WHAT TO PRODUCE:
Retype the material from its first line through the line containing "pos(565,456)", both included, and leave the pictures out.

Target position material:
□ □ □ □ □ □ □

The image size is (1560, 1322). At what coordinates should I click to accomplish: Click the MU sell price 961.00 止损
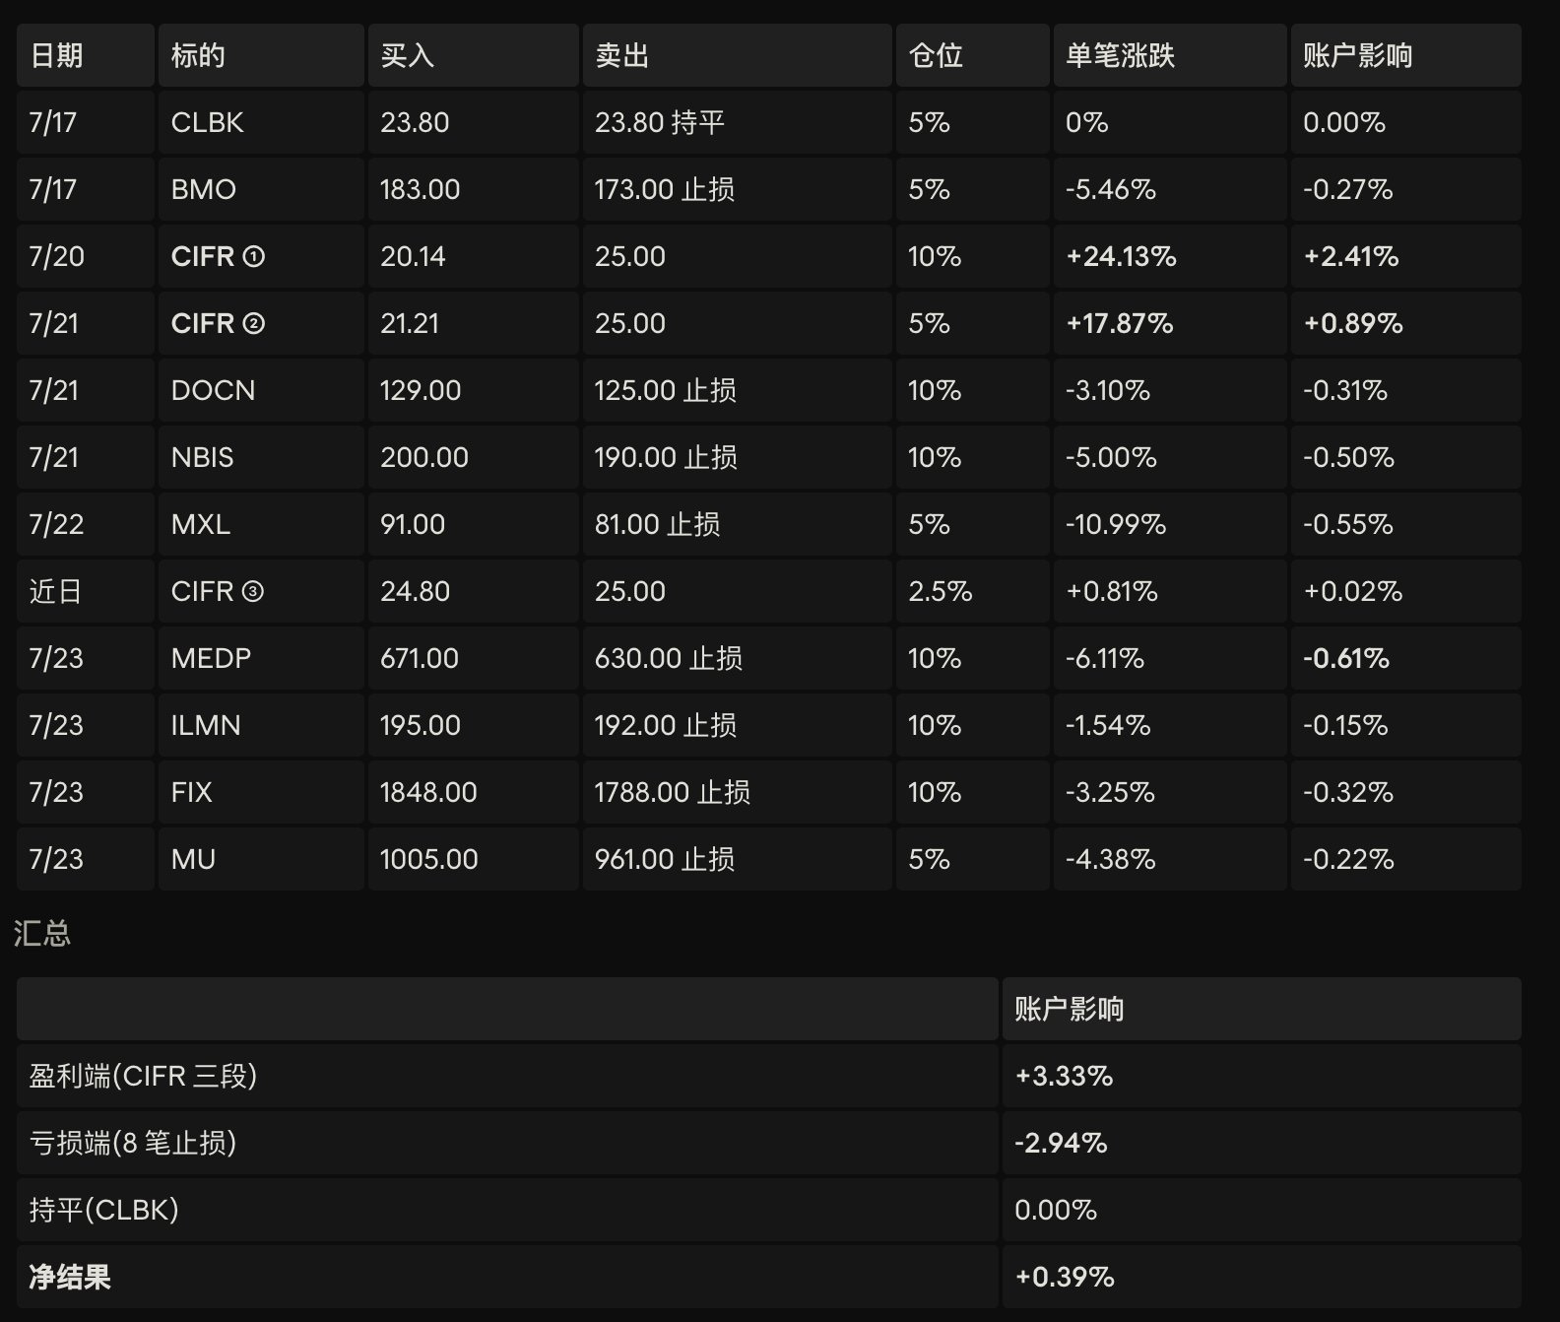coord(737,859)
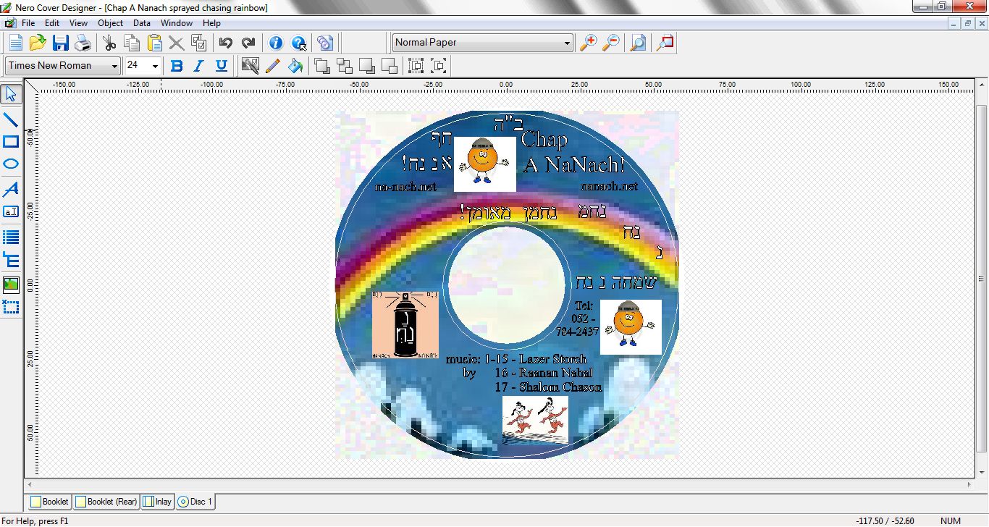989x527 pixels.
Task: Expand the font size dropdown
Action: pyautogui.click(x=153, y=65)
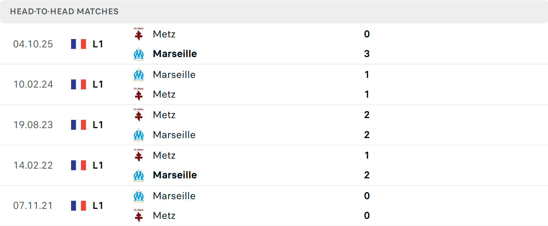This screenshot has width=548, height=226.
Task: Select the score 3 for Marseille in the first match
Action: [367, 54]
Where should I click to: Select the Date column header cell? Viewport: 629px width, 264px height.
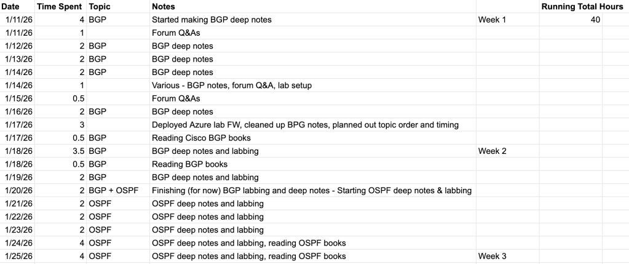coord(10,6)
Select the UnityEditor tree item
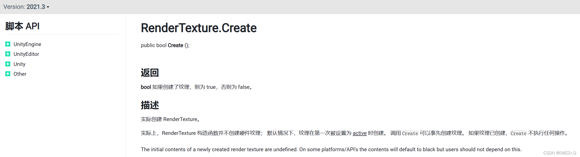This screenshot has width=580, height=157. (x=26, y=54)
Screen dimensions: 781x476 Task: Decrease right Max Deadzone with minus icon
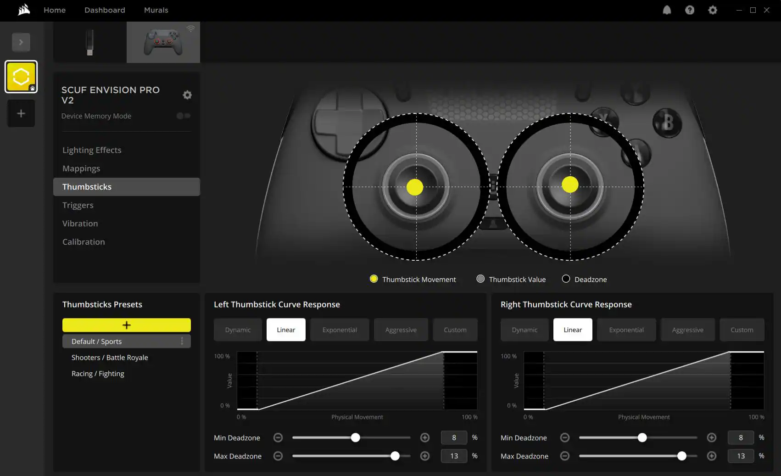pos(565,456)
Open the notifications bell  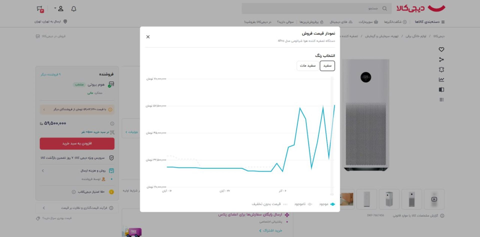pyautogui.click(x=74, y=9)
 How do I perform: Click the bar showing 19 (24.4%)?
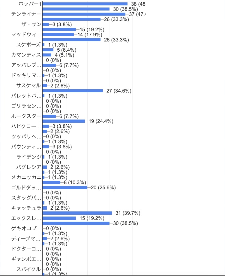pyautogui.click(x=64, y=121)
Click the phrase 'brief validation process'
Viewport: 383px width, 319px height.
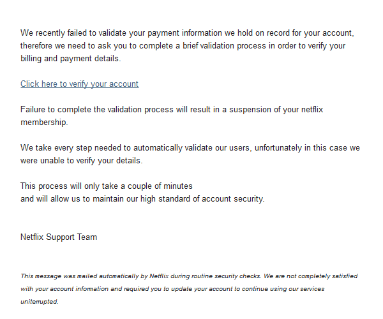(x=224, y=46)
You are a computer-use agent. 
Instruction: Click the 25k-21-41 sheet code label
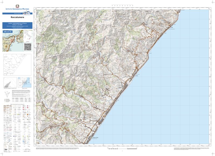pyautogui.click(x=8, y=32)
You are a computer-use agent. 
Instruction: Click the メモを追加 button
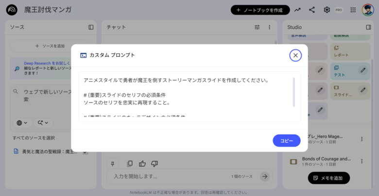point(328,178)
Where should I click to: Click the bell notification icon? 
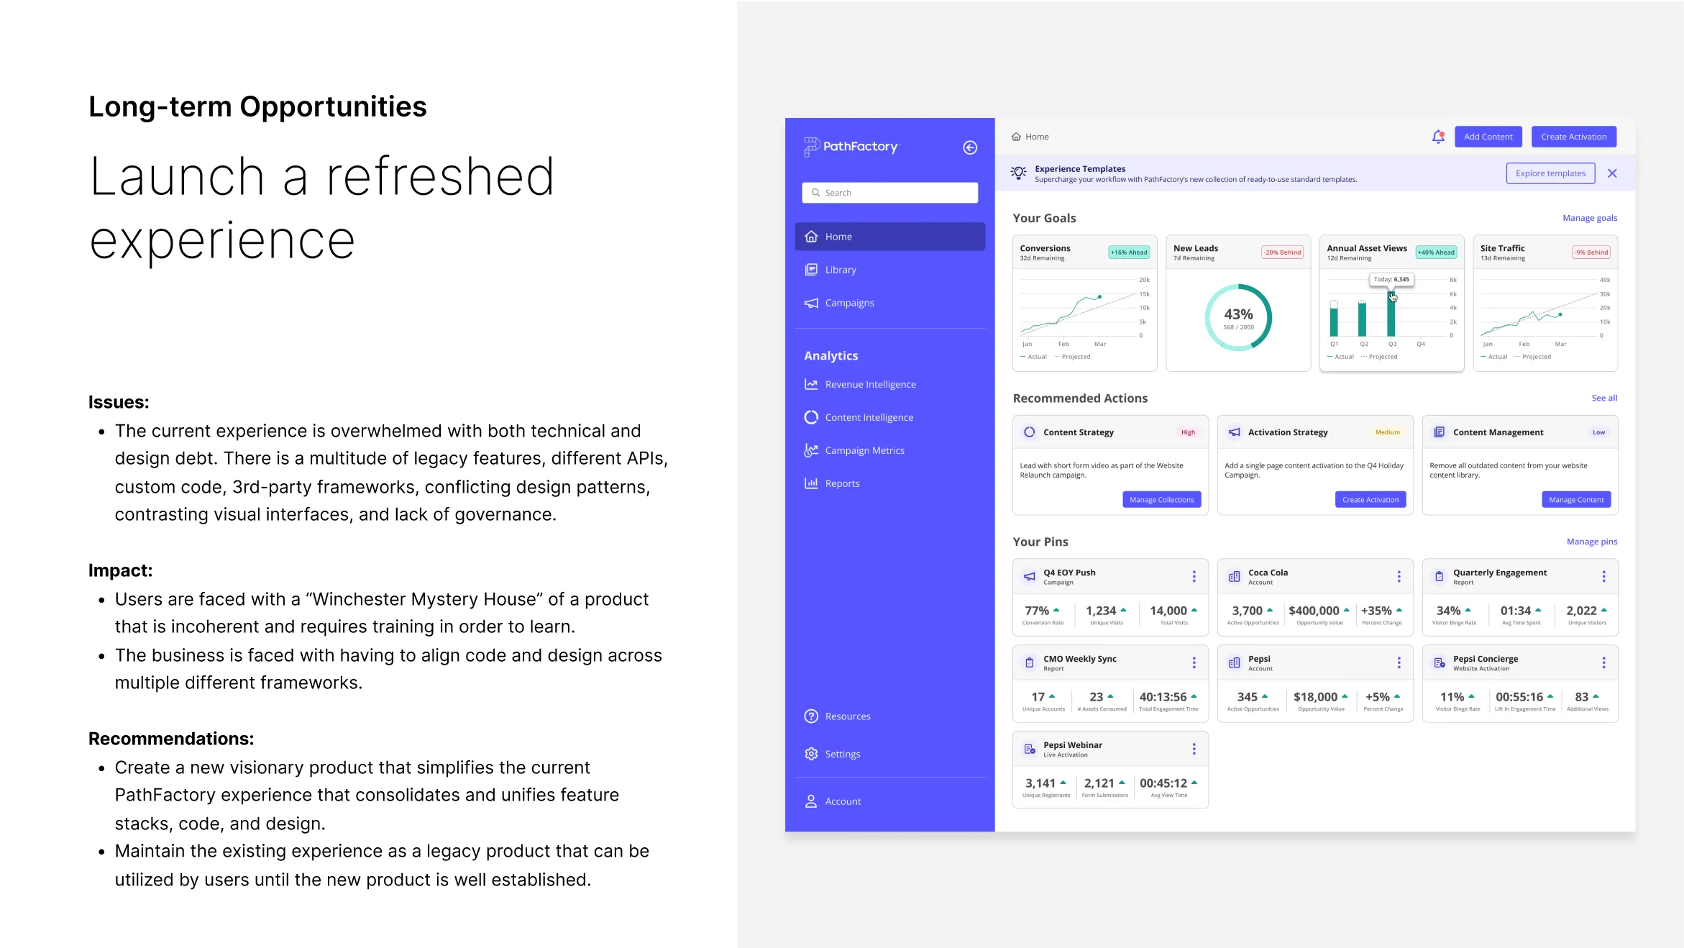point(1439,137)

□ □ □ □ □ □ □

TASK RESULT:
The image size is (1560, 1322). At what coordinates should I click to accomplish: Click the MU sell price 961.00 止损
coord(737,859)
989x527 pixels.
Task: Expand the font size dropdown
Action: pyautogui.click(x=153, y=65)
This screenshot has width=548, height=226.
Task: Select the score 3 for Marseille in the first match
Action: [367, 54]
Where should I click to: Select the Date column header cell? Viewport: 629px width, 264px height.
coord(10,6)
Select the UnityEditor tree item
This screenshot has width=580, height=157. (x=26, y=54)
Screen dimensions: 781x476 Task: Decrease right Max Deadzone with minus icon
pos(565,456)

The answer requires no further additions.